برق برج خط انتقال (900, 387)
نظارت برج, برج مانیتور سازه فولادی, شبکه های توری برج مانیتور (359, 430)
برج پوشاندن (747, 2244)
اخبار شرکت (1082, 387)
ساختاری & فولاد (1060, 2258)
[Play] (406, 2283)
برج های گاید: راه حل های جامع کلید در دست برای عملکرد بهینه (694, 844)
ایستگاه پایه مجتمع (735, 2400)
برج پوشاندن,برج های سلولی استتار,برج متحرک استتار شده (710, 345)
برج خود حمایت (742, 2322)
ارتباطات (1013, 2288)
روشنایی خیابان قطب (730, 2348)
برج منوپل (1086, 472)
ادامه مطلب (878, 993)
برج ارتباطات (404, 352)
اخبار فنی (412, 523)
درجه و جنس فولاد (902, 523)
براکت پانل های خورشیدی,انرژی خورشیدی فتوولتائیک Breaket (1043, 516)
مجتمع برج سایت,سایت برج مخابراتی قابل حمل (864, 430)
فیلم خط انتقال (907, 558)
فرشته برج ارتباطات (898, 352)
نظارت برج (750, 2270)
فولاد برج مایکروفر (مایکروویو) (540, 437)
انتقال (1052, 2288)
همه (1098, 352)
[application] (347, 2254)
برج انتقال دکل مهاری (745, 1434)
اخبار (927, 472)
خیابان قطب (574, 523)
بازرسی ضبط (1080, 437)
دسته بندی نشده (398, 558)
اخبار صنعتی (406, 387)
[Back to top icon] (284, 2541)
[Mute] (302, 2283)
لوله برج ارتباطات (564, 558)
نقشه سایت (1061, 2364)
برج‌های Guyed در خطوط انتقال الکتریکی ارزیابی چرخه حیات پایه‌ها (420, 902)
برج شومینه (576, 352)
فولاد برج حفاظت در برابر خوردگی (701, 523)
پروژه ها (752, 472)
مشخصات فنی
=-=-=
ASSIGNMENT:
The material above must be written out again in full, exactly.

RESPONSE:
برق برج خط انتقال (900, 387)
نظارت برج, برج مانیتور سازه فولادی, شبکه های توری برج مانیتور (359, 430)
برج پوشاندن (747, 2244)
اخبار شرکت (1082, 387)
ساختاری & فولاد (1060, 2258)
[Play] (406, 2283)
برج های گاید: راه حل های جامع کلید در دست برای عملکرد بهینه (694, 844)
ایستگاه پایه مجتمع (735, 2400)
برج پوشاندن,برج های سلولی استتار,برج متحرک استتار شده (710, 345)
برج خود حمایت (742, 2322)
ارتباطات (1013, 2288)
روشنایی خیابان قطب (730, 2348)
برج منوپل (1086, 472)
ادامه مطلب (878, 993)
برج ارتباطات (404, 352)
اخبار فنی (412, 523)
درجه و جنس فولاد (902, 523)
براکت پانل های خورشیدی,انرژی خورشیدی فتوولتائیک Breaket (1043, 516)
مجتمع برج سایت,سایت برج مخابراتی قابل حمل (864, 430)
فیلم خط انتقال (907, 558)
فرشته برج ارتباطات (898, 352)
نظارت برج (750, 2270)
فولاد برج مایکروفر (مایکروویو) (540, 437)
انتقال (1052, 2288)
همه (1098, 352)
[application] (347, 2254)
برج انتقال دکل مهاری (745, 1434)
اخبار (927, 472)
خیابان قطب (574, 523)
بازرسی ضبط (1080, 437)
دسته بندی نشده (398, 558)
اخبار صنعتی (406, 387)
[Back to top icon] (284, 2541)
[Mute] (302, 2283)
لوله برج ارتباطات (564, 558)
نقشه سایت (1061, 2364)
برج‌های Guyed در خطوط انتقال الکتریکی ارزیابی چرخه حیات پایه‌ها (420, 902)
برج شومینه (576, 352)
فولاد برج حفاظت در برابر خوردگی (701, 523)
پروژه ها (752, 472)
مشخصات فنی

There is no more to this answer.